I took great pride as I left the yoga studio after teaching on Sunday. I’d subbed quite a few classes over the holiday break but this class was my own. It was an opportunity which I knew was rare. I reflected back to the time and effort to which I invested in developing what I deemed to be a creative yet thoughtful yoga sequence, including a theme pertinent to the peak pose(s), and accompanying music playlist. I was proud of what I had created. In my mind, I showed up to teach with my best and, although it didn’t go perfectly, it seemed that my students were receptive and gracious at the end of class.
So you can imagine my emotional reaction when I came to discover that at one of my students had expressed extreme disappointment in their experience. To say that I was crushed would be an understatement.

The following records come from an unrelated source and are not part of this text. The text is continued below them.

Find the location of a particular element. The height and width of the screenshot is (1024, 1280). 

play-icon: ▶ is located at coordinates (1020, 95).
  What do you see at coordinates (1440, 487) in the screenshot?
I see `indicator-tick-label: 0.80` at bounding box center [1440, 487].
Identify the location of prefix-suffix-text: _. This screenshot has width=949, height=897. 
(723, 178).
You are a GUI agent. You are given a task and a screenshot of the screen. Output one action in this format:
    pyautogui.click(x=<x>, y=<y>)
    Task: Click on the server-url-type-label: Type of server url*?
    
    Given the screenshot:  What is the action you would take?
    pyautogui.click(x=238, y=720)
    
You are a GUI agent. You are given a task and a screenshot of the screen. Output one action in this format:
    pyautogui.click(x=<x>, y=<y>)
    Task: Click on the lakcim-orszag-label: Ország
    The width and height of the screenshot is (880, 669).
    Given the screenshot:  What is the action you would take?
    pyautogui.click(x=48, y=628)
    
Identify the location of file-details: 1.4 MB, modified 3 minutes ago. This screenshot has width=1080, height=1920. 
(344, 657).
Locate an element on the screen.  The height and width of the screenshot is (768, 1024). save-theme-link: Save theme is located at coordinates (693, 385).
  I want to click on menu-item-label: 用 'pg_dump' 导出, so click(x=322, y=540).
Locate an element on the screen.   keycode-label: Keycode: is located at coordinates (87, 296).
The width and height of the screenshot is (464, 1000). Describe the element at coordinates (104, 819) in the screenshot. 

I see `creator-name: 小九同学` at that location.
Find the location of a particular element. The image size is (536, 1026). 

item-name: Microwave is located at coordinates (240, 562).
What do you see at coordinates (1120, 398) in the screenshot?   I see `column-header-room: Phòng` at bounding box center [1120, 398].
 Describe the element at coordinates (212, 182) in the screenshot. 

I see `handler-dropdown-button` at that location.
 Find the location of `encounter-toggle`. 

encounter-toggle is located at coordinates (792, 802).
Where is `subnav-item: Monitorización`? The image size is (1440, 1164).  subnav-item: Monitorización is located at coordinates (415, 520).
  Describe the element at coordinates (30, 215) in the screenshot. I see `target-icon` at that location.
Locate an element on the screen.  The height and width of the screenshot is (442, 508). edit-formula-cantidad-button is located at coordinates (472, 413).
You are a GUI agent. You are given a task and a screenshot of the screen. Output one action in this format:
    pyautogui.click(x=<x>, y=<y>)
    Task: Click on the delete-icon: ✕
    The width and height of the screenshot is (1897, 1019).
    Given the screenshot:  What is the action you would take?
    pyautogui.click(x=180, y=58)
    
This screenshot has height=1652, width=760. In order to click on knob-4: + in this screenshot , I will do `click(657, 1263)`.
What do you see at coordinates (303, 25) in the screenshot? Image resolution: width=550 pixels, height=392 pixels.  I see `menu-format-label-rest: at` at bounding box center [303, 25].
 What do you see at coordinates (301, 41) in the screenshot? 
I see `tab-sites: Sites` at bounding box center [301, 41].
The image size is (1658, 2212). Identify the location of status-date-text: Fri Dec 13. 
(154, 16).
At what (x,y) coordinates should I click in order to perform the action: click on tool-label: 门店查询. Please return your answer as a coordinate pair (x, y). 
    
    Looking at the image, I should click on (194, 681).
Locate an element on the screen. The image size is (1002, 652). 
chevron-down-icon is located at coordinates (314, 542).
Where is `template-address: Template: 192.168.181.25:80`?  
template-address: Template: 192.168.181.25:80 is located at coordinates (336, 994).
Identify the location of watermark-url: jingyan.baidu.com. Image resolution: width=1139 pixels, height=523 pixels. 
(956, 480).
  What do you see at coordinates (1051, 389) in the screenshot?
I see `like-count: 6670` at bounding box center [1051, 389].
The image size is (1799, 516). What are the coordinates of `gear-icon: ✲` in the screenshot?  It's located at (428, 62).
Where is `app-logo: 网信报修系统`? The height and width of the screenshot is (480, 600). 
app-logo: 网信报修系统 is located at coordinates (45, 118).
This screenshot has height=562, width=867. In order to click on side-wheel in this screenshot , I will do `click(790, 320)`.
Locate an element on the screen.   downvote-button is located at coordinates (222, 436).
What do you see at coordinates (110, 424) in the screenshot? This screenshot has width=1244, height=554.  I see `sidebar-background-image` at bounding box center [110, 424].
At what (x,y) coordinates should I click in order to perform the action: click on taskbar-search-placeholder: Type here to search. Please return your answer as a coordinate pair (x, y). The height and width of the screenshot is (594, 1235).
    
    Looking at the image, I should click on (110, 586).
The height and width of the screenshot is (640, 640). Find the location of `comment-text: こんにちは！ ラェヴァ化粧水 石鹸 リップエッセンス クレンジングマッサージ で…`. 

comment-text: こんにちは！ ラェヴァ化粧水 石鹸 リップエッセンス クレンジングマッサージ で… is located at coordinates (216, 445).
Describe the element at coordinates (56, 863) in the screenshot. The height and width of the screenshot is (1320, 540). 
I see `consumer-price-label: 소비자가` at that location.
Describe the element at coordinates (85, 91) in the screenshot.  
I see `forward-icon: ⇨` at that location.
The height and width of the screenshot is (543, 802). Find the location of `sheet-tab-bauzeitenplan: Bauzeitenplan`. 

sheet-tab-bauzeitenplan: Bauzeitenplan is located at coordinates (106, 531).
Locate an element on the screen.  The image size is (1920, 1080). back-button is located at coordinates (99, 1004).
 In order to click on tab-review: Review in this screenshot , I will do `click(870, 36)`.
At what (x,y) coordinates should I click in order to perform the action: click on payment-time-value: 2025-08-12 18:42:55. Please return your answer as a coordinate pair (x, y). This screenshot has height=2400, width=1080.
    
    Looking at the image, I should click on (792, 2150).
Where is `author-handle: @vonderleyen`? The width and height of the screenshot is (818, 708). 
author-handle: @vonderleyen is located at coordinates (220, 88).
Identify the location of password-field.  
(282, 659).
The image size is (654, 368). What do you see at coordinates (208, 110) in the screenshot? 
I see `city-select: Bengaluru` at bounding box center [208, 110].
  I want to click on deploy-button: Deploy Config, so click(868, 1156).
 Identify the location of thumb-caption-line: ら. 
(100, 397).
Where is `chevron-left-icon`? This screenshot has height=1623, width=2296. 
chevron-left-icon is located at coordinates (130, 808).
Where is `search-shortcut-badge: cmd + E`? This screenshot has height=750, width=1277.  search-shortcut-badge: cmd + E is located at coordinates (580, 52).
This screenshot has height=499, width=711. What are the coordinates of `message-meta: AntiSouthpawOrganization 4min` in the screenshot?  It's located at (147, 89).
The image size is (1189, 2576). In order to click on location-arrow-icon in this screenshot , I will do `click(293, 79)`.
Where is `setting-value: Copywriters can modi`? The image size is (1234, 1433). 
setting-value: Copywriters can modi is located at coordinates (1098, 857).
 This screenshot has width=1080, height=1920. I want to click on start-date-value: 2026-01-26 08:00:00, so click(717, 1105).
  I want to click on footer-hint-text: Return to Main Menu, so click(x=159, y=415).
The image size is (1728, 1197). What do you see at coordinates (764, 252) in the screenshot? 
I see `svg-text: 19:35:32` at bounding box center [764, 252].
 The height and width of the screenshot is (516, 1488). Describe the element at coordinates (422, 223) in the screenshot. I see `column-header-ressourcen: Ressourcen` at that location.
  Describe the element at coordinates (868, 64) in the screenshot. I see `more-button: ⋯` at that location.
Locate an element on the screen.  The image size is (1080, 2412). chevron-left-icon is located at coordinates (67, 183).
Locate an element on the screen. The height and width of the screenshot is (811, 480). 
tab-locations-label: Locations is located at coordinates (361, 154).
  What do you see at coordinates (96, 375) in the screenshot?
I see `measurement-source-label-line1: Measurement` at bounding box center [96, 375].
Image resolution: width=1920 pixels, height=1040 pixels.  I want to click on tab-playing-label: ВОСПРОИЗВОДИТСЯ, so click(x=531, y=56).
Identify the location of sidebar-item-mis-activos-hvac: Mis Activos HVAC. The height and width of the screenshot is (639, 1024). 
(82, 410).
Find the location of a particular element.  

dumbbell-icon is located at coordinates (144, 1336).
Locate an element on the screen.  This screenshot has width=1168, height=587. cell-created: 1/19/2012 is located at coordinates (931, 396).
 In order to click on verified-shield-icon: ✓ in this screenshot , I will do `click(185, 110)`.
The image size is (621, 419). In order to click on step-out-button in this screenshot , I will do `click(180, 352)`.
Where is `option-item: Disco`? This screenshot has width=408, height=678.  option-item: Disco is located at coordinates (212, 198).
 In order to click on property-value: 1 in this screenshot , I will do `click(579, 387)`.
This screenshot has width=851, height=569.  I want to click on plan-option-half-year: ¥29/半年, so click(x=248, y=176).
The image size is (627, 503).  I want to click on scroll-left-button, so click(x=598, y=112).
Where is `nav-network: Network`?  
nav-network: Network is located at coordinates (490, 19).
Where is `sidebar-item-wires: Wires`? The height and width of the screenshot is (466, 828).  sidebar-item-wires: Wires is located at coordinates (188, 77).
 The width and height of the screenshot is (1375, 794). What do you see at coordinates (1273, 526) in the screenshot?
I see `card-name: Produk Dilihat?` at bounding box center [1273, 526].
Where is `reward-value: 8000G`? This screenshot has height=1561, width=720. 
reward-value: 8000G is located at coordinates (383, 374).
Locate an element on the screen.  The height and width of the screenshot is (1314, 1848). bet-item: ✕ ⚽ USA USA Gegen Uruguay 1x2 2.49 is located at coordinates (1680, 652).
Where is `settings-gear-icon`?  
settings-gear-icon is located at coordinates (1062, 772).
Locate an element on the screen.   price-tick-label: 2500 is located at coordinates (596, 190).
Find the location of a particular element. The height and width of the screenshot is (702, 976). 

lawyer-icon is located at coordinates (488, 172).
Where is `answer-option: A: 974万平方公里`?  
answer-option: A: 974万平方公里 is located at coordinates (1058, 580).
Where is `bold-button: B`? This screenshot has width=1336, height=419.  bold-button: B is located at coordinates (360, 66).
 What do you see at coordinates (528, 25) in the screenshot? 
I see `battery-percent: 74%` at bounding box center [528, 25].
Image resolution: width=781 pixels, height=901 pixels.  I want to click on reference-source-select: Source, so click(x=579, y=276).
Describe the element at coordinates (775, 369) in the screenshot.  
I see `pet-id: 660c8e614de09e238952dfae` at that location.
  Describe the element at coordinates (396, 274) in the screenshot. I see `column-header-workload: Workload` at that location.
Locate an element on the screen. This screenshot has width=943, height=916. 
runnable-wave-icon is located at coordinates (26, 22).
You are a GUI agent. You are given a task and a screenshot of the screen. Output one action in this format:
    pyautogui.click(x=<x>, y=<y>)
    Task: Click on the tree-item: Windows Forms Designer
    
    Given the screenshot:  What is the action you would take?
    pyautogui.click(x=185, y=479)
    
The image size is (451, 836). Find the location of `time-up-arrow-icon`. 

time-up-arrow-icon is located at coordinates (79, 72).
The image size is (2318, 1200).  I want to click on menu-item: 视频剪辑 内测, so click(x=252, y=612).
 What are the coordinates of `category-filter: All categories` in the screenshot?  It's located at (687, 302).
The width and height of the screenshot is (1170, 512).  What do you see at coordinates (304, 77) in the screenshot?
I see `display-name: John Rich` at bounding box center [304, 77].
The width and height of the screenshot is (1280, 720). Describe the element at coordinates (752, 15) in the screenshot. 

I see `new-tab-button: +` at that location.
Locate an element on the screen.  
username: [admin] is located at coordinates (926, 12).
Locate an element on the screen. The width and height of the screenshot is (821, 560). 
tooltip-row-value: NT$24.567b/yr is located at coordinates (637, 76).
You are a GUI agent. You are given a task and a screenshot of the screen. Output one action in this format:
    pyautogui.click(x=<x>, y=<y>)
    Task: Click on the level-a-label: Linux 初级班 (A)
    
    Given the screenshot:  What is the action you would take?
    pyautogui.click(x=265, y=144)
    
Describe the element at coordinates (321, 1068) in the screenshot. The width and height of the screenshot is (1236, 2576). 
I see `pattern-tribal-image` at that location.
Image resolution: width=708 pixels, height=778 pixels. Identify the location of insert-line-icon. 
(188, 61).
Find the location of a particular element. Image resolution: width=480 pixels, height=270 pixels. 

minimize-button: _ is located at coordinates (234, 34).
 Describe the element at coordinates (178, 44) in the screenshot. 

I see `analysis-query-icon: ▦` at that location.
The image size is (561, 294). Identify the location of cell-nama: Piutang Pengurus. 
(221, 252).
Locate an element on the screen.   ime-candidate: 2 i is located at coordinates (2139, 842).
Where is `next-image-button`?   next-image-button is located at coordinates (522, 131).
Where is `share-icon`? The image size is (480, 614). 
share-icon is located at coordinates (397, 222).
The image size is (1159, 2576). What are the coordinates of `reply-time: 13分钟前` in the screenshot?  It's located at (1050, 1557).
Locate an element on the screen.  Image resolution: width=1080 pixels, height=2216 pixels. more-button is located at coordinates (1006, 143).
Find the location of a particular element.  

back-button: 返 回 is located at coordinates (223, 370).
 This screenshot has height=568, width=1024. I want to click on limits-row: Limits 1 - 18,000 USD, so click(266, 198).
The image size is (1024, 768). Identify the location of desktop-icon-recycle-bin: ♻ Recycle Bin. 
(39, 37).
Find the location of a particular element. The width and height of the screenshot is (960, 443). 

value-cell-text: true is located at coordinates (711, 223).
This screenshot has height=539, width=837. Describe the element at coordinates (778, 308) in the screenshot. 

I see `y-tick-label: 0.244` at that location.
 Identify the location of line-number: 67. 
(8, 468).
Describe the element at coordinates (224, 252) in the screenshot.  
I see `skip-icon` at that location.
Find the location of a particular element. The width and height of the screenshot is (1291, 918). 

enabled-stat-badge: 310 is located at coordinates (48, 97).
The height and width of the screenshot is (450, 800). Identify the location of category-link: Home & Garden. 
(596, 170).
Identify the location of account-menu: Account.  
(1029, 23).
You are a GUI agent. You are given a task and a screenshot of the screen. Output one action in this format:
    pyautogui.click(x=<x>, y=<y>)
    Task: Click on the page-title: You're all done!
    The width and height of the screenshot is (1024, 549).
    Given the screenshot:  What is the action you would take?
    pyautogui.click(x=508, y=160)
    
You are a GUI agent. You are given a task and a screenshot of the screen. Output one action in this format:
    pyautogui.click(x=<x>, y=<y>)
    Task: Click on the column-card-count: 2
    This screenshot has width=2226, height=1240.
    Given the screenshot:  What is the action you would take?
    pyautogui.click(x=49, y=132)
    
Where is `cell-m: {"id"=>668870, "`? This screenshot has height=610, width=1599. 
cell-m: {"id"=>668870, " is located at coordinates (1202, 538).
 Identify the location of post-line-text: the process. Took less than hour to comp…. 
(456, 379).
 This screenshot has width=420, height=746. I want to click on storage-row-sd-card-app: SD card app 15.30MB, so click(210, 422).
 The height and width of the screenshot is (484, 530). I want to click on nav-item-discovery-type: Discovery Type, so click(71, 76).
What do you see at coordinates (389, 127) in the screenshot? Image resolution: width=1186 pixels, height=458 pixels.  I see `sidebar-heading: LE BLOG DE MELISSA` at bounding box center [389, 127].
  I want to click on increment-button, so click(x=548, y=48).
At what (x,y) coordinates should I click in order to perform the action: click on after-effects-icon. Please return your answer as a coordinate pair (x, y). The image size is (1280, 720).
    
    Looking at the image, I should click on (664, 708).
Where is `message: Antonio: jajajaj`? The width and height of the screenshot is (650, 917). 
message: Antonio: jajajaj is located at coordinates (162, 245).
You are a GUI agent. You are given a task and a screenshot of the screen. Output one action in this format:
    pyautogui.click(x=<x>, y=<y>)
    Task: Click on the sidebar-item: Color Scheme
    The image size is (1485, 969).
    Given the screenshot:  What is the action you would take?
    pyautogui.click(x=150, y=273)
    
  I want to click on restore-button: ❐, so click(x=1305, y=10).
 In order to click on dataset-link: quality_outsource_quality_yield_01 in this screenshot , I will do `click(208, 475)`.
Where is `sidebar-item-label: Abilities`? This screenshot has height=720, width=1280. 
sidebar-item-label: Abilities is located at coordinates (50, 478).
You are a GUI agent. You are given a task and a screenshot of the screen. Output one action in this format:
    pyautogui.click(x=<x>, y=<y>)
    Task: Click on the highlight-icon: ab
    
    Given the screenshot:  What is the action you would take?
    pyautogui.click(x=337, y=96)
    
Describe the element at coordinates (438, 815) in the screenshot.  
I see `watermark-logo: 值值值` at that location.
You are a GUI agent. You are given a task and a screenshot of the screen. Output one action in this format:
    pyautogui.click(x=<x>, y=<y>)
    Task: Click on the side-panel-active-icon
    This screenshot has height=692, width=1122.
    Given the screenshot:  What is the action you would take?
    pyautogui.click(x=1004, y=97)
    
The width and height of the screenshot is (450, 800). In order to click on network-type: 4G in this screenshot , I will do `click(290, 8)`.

The yoga sutras say that yoga should be practiced with dedication but without any attachment to the outcome. It seems that I was indeed attached to the outcome. As such, I had a hard time reconciling what to do next. I don’t want to be a quitter, but I don’t want to tarnish the reputation of the yoga studio that I have come to call home. I love it here and want others to do the same.
Early this morning, I lay awake in bed but lacked the motivation to get up – even for my morning cup of coffee which is a precious component of my morning routine. The whirling thoughts in my head were already in high gear. At this point, the words I was to say or the sequence I had been cooking up for my next class were less of a concern than my frame of mind. Somehow, I had to pull myself together to be able to show up with confidence and deliver another class. And even though I thought my last class was my best, this upcoming class has to even better.
I kept glancing at the clock, watching the time pass, and thinking about the more immediate next step. It had nothing to do with teaching. It was about showing up as a student for my own practice. Knowing that I am not so good at hiding my own feelings of hurt and disappointment, I worried about others who were in-the-know of the recent feedback seeing me. I didn’t want pity nor ridicule. I just want to move on.
After some time, I packed up my things for work and drove to class. I rolled out my mat, as I always do, and began again – offering up my practice to a higher good. Maybe it would be to the benefit of my students to be, someone I’d yet to encounter in the day ahead, or maybe even the disappointed student. I just inhaled, exhaled, moved into the shapes, and watched as the thoughts and pain melted away (if only for a time).